D’autre part, Zetes Group, Solvay Business School, AB Inbev et Engie proposent d’autres moyens pour évaluer la dimension acceptable de l’impôt.

Zetes Group est le plus pragmatique puisqu’il affirme tout simplement essayer de privilégier le payement de l’impôt : « Normalement, il y a la règle, tu dois respecter la règle. Et puis derrière, on a une certaine tendance à notre niveau à privilégier le payement d’impôts » (Zetes Group, p. 2).

Solvay Business School et AB Inbev suggèrent tous les deux d’aborder la dimension acceptable de l’optimisation par une démarche basée sur la conscience des conséquences de ses actes : « Les sociétés vont prendre l’hypothèse qu’un jour leur planning sera dans les journaux » (AB Inbev, p. 1).

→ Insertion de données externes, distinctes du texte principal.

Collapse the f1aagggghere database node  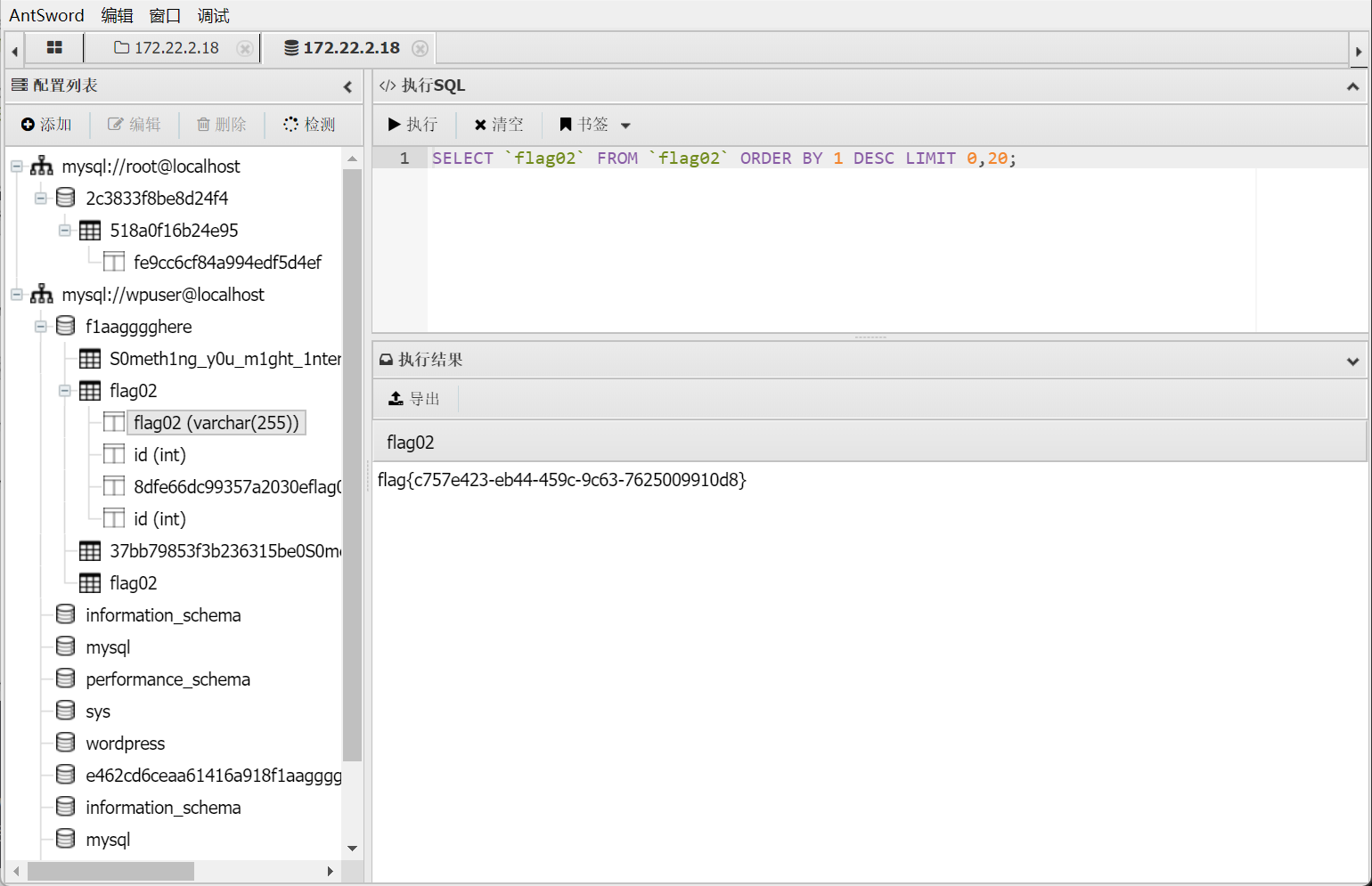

Soyez conscients qu’il peut y avoir des réactions et qu’il n’est pas exclu que si vous faites ce planning qui est peut-être un peu agressif mais tout à fait en conformité, vous serez en première page des journaux. (…) Et est-ce que vous voulez ça ? (Solvay Business School, p. 7).

Enfin, Engie affirme que la dimension acceptable de la statégie d’optimisation est une notion à aborder avec beaucoup de vigilance. De plus, il est essentiel que cette vigilance soit présente dans le processus décisionnel dès le Conseil d’administration. Selon Engie, la vigilance permet de s’adapter et d’adopter des stratégies durables : « Par rapport aux instructions du Conseil d’administration pas vraiment, on a toujours été très vigilants » (Engie, p. 2).

4) Le SPF Finances complète la variable « Optimisation légale et acceptable » en soulevant l’incertitude de conformité qui survient dans l’incohérence dont font preuve entre eux, les organes judiciaires dans l’interprétation des textes (SPF Finances, p. 4). Le SPF Finances, en plus d’inclure l’administration fiscale, implique également les instances judiciaires, opérant une fois le contentieux avéré, dans le processus de création d’incertitude de conformité (SPF Finances, p. 4).